■ Exercise goal ■
All of the lines below should be printed again exactly as they are.

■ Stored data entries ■
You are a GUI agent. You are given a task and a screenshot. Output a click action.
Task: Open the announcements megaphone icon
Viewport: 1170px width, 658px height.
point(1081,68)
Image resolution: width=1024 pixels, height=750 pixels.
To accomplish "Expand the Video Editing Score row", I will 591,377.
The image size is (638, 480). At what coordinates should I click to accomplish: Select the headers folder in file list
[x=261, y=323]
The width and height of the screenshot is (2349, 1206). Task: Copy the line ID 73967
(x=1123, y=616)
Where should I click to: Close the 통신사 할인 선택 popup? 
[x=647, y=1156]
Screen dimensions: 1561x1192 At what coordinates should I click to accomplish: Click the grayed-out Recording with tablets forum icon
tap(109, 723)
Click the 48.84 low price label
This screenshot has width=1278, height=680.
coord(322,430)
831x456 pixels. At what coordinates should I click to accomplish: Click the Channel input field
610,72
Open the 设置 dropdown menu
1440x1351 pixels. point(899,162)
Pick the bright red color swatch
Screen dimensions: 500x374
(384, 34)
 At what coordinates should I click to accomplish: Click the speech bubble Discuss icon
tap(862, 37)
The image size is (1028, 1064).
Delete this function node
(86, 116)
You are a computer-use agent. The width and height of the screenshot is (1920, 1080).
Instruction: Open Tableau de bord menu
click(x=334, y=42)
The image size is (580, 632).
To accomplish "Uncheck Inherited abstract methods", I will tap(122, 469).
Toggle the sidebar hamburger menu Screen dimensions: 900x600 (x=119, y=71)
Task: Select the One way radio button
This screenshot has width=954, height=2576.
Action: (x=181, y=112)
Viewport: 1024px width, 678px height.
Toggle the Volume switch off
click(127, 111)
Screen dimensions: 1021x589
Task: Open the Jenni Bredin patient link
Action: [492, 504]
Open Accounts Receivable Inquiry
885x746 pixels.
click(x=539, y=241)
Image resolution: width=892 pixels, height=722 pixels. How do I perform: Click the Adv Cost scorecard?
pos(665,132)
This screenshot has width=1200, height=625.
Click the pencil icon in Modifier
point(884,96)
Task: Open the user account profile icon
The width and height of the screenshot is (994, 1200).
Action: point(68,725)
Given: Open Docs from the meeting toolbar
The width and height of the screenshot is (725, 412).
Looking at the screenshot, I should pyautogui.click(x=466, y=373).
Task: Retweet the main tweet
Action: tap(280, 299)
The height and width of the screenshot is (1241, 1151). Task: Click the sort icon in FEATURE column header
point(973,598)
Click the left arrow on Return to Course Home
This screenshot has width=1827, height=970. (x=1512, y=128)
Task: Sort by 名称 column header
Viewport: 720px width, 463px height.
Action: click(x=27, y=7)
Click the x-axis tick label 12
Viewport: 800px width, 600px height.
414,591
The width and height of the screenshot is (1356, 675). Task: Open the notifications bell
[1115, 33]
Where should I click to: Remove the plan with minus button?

■ Task result ■
You are a GUI agent. You are given a task and a screenshot. Output a click action.
Task: Open the announcements megaphone icon
Viewport: 1170px width, 658px height.
point(1081,68)
Image resolution: width=1024 pixels, height=750 pixels.
To accomplish "Expand the Video Editing Score row", I will 591,377.
The image size is (638, 480). At what coordinates should I click to accomplish: Select the headers folder in file list
[x=261, y=323]
The width and height of the screenshot is (2349, 1206). Task: Copy the line ID 73967
(x=1123, y=616)
Where should I click to: Close the 통신사 할인 선택 popup? 
[x=647, y=1156]
Screen dimensions: 1561x1192 At what coordinates should I click to accomplish: Click the grayed-out Recording with tablets forum icon
tap(109, 723)
Click the 48.84 low price label
This screenshot has width=1278, height=680.
coord(322,430)
831x456 pixels. At what coordinates should I click to accomplish: Click the Channel input field
610,72
Open the 设置 dropdown menu
1440x1351 pixels. point(899,162)
Pick the bright red color swatch
Screen dimensions: 500x374
(384, 34)
 At what coordinates should I click to accomplish: Click the speech bubble Discuss icon
tap(862, 37)
The image size is (1028, 1064).
Delete this function node
(86, 116)
You are a computer-use agent. The width and height of the screenshot is (1920, 1080).
Instruction: Open Tableau de bord menu
click(x=334, y=42)
The image size is (580, 632).
To accomplish "Uncheck Inherited abstract methods", I will tap(122, 469).
Toggle the sidebar hamburger menu Screen dimensions: 900x600 (x=119, y=71)
Task: Select the One way radio button
This screenshot has width=954, height=2576.
Action: (x=181, y=112)
Viewport: 1024px width, 678px height.
Toggle the Volume switch off
click(127, 111)
Screen dimensions: 1021x589
Task: Open the Jenni Bredin patient link
Action: [492, 504]
Open Accounts Receivable Inquiry
885x746 pixels.
click(x=539, y=241)
Image resolution: width=892 pixels, height=722 pixels. How do I perform: Click the Adv Cost scorecard?
pos(665,132)
This screenshot has width=1200, height=625.
Click the pencil icon in Modifier
point(884,96)
Task: Open the user account profile icon
The width and height of the screenshot is (994, 1200).
Action: point(68,725)
Given: Open Docs from the meeting toolbar
The width and height of the screenshot is (725, 412).
Looking at the screenshot, I should pyautogui.click(x=466, y=373).
Task: Retweet the main tweet
Action: tap(280, 299)
The height and width of the screenshot is (1241, 1151). Task: Click the sort icon in FEATURE column header
point(973,598)
Click the left arrow on Return to Course Home
This screenshot has width=1827, height=970. (x=1512, y=128)
Task: Sort by 名称 column header
Viewport: 720px width, 463px height.
Action: click(x=27, y=7)
Click the x-axis tick label 12
Viewport: 800px width, 600px height.
414,591
The width and height of the screenshot is (1356, 675). Task: Open the notifications bell
[1115, 33]
Where should I click to: Remove the plan with minus button?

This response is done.